Ransomware Attack: Threats, and Countermeasures
When you combine cryptography with malware, you get a very dangerous mix of problems. This is a type of computer virus that goes by another name, “ransomware”. This type of virus is part of a field of study called “cryptovirology”. Through the use of techniques called phishing, a threat actor sends the ransomware file to an unknowing victim. If the file is opened it will execute the virus payload, which is malicious code. The ransomware runs the code that encrypts user data on the infected computer or host. The data are user files like documents, spreadsheets, photos, multimedia files and even confidential records. The ransomware targets your personal computer files and applies an encryption algorithm like RSA which makes the file inaccessible. The only way to access them is if the user pays a ransom to the threat actor by following instructions which appear encoded into the encrypted files. Thus it is called ransomware, because a form of payment is demanded in order to fix the problem.

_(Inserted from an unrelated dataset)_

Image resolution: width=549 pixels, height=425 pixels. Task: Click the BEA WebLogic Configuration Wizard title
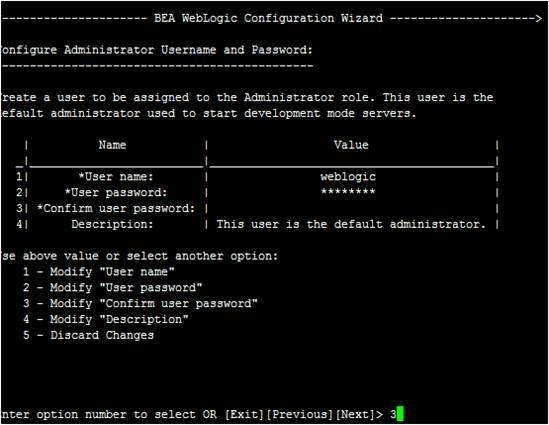click(269, 18)

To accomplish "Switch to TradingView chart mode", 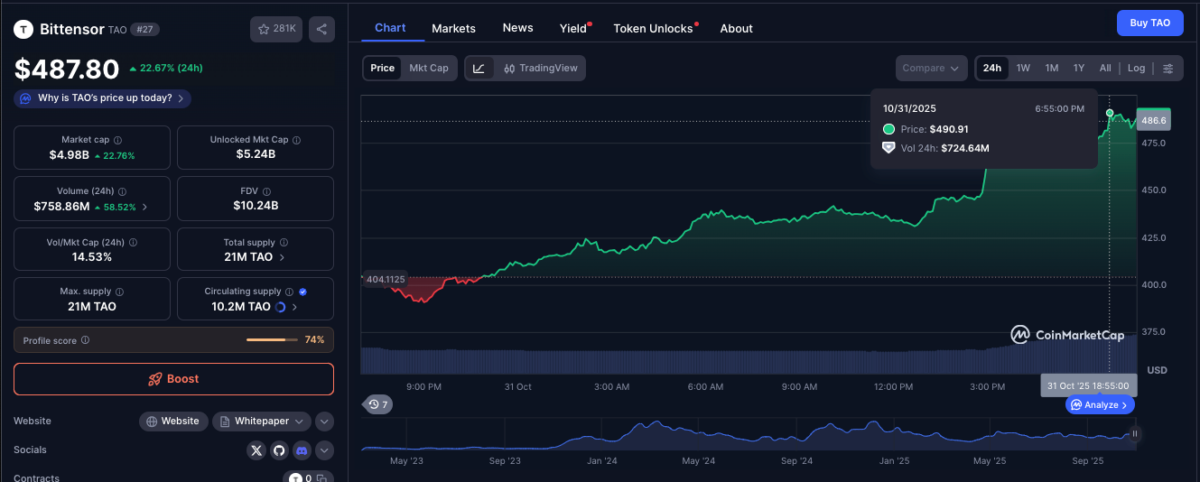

Once they have all publicly available email addresses, the fun starts. The more of your email addresses that are floating out there, the bigger your attack footprint is, and the higher the risk is. It’s often a surprise how many addresses are actually out there. Now they can send all employees an email supposedly coming from Accounting, Human Resources, the CEO or perhaps the mail room, and social engineer your users to click on a link. almost 90 percent of attack are done via the internet, based on the new software model, and yes the bad guys are also moving to the cloud. Software is shifting away from locally-installed apps to Software as a Service web applications that run in the cloud. Criminals are cashing in on this trend, which has led to the creation of Ransomware as a Service (RaaS), a growing threat to business.
RaaS refers to various online malware exploits that bad actors can use to attack the IT assets of businesses and individuals. These attack programs are created by criminal entrepreneurs who sell their services to other criminals. The people who buy these programs then extort or blackmail their victims by holding computer systems to ransom.
How does Ransomware spread?
Ransomware is typically spread through phishing emails that contain malicious attachments. These emails appear to come from a legitimate source and give a compelling reason that the document is important. Malicious attachments are often PDF, ZIP, DOC, XLS, PPT files that appear as invoices, legitimate business documents, or other work-related files. In some cases, Ransonware may end up on your computer by visiting infected web sites. To avoid malicious drive-by downloads, ensure that antivirus and all installed software is up-to-date.
How to Mitigate the Risk of Ransomware Infections
These recommendations are not comprehensive but provide general best practices.
Securing Networks and Systems
Have an incident response plan that includes what to do during a ransomware event.
Backups are critical. Use a backup system that allows multiple iterations of the backups to be saved, in case a copy of the backups includes encrypted or infected files. Routinely test backups for data integrity and to ensure it is operational.
Use antivirus and anti-spam solutions. Enable regular system and network scans with antivirus programs enabled to automatically update signatures. Implement an anti-spam solution to stop phishing emails from reaching the network. Consider adding a warning banner to all emails from external sources that reminds users of the dangers of clicking on links and opening attachments.
Disable macros scripts. Consider using Office Viewer software to open Microsoft Office files transmitted via e-mail instead of full office suite applications.
Keep all systems patched, including all hardware, including mobile devices, operating systems, software, and applications, including cloud locations and content management systems (CMS), patched and up-to-date. Use a centralized patch management system if possible. Implement application white-listing and software restriction policies (SRP) to prevent the execution of programs in common ransomware locations, such as temporary folders.
Restrict Internet access. Use a proxy server for Internet access and consider ad-blocking software. Restrict access to common ransomware entry points, such as personal email accounts and social networking websites.
Apply the principles of least privilege and network segmentation. Categorize and separate data based on organizational value and where possible, implement virtual environments and the physical and logical separation of networks and data. Apply the principle of least privilege.
Vet and monitor third parties that have remote access to the organization’s network and/or your connections to third parties, to ensure they are diligent with cybersecurity best practices.
Participate in cybersecurity information sharing programs and organizations, such as MS-ISAC and InfraGard.
Securing the End User
Provide social engineering and phishing training to employees. Urge them not to open suspicious emails, not to click on links or open attachments contained in such emails, and to be cautious before visiting unknown websites.
Remind users to close their browser when not in use.
Have a reporting plan that ensures staff knows where and how to report suspicious activity.
Responding to a Compromise/Attack
Immediately disconnect the infected system from the network to prevent infection propagation.
Call CyberSecOp.com Ransomware Response Team: They provide remediation and bitcoin payment services.
Determine the affected data as some sensitive data, such as electronic protected health information (ePHI) may require additional reporting and/or mitigation measures.
Determine if a decryptor is available. Online resources such as No More Ransom! can help.
Restore files from regularly maintained backups.
Report the infection. It is highly recommended that SLTT government agencies report ransomware incidents to MS-ISAC. Other sectors and home users may report to infections to local Federal Bureau of Investigation (FBI) field offices or to the Internet Crime Complaint Center (IC3).